The new crash safety test being implemented by the Insurance Institute for Highway Safety is creating some shock waves among automakers and their customers due to surprising test results that are challenging prior notions of the safety of various models.
Some models stand to have their reputations hurt more than marginally. Toyota's Camry is one notable example: Despite being one of the most popular cars in the United States and being regarded as a safe family vehicle, the model performed poorly in the new crash test.
In fact, no Toyota model ranked in the top group of vehicles in terms of motor vehicle crash safety, despite being a repeat winner in the past. Camry and the Prius V were at their worst in the small-overlap frontal crash test administered by the IIHS.
Another surprising trend was that lower-cost vehicles had a tendency to perform better in small-overlap tests than more expensive vehicles. Even the president of the IIHS was shocked to see midsize family cars receive better collision ratings than midsize luxury cars.

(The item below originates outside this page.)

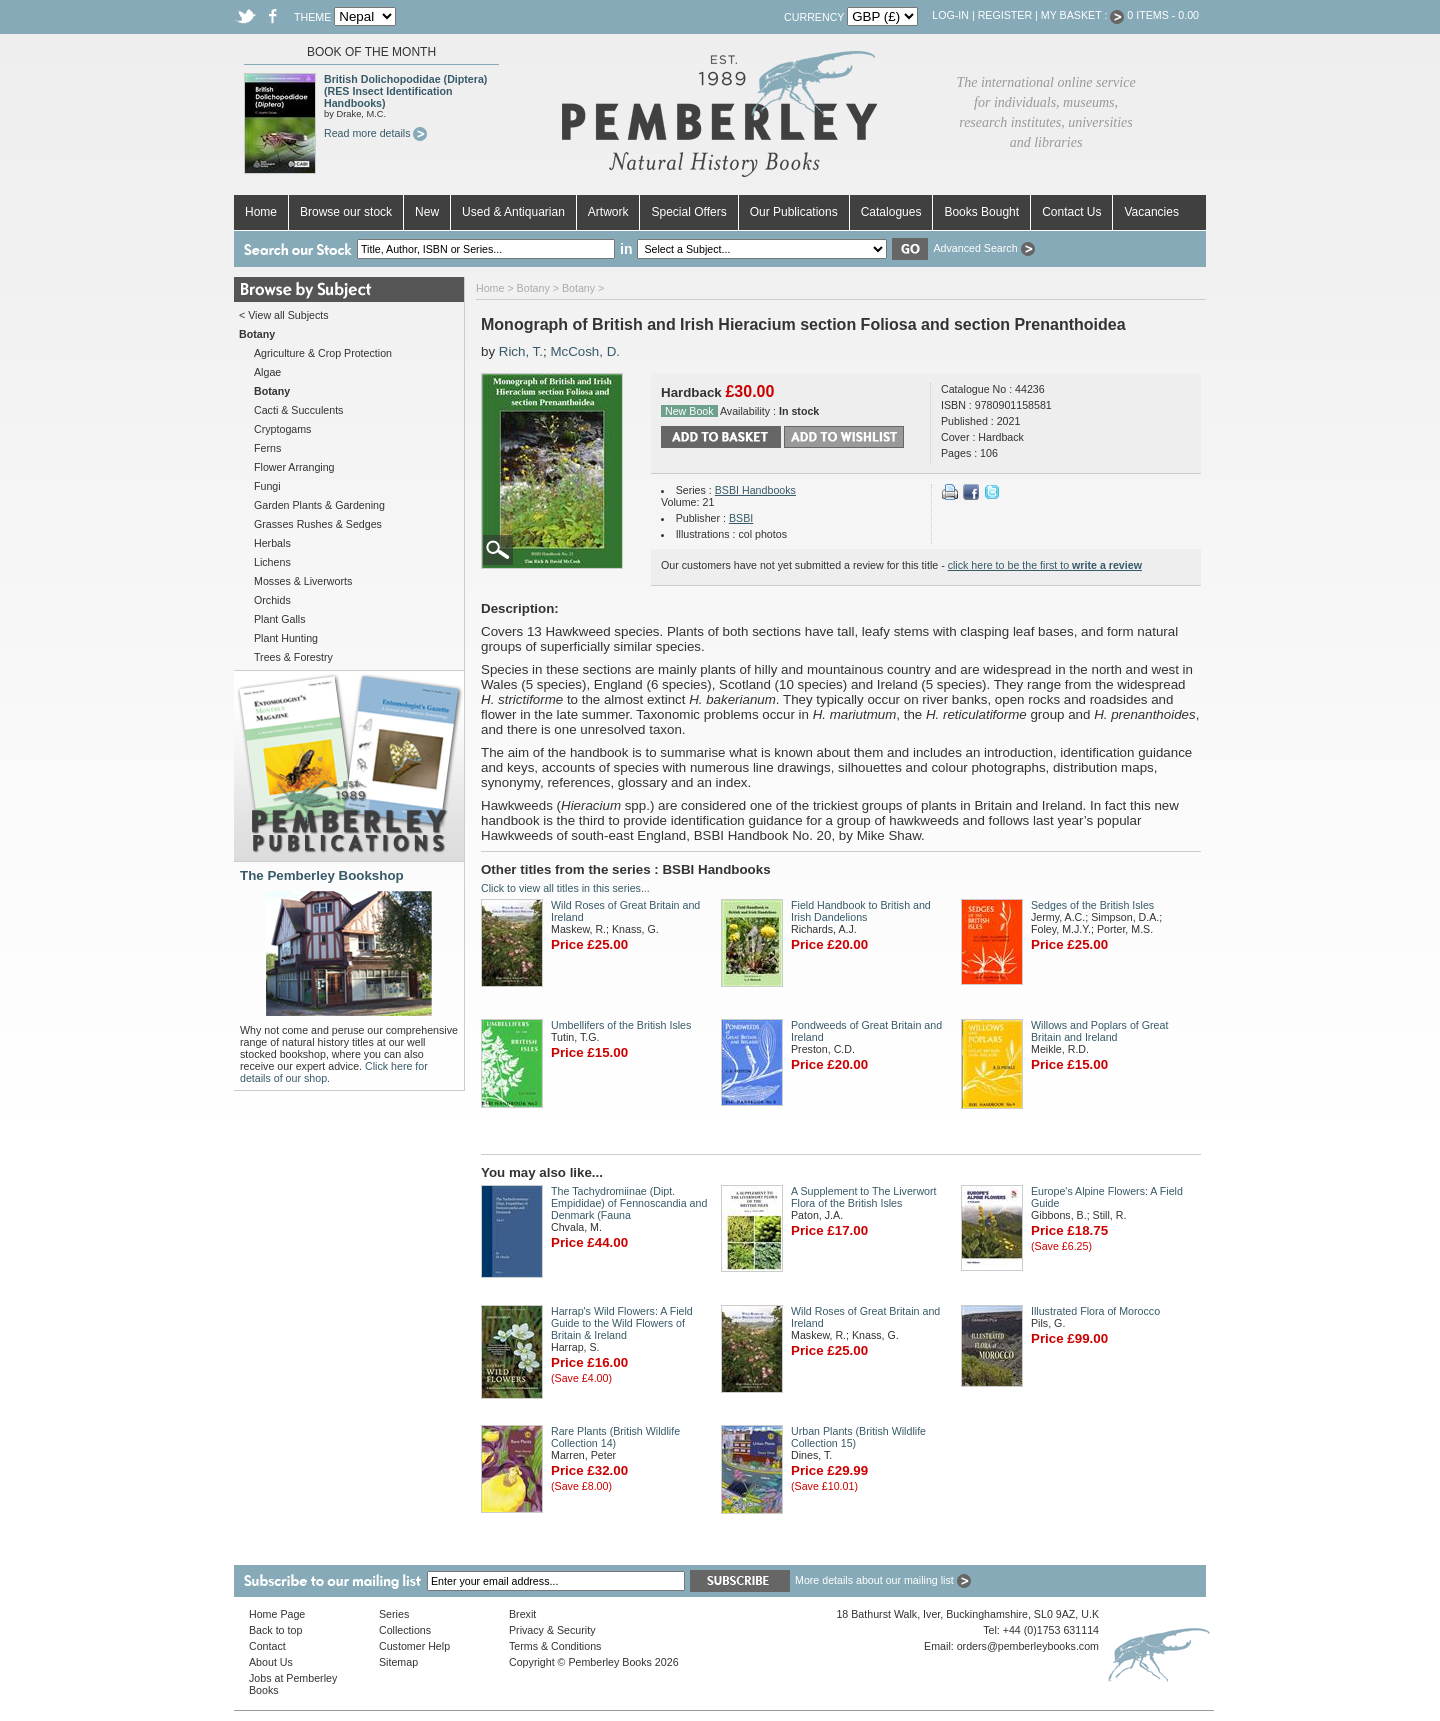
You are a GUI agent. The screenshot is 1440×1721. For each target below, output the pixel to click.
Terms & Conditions (555, 1646)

The small overlap test in particular proved illuminating as a different approach to analyzing vehicle safety in a variety of accident scenarios.
The results mean that safety changes could soon be rolled out on car assembly lines in Ohio and elsewhere. The IIHS has plenty of industry clout and power, and automakers will likely be eager to redesign safety features to better protect passengers in a car accident -- and thus achieve a better rating in safety tests.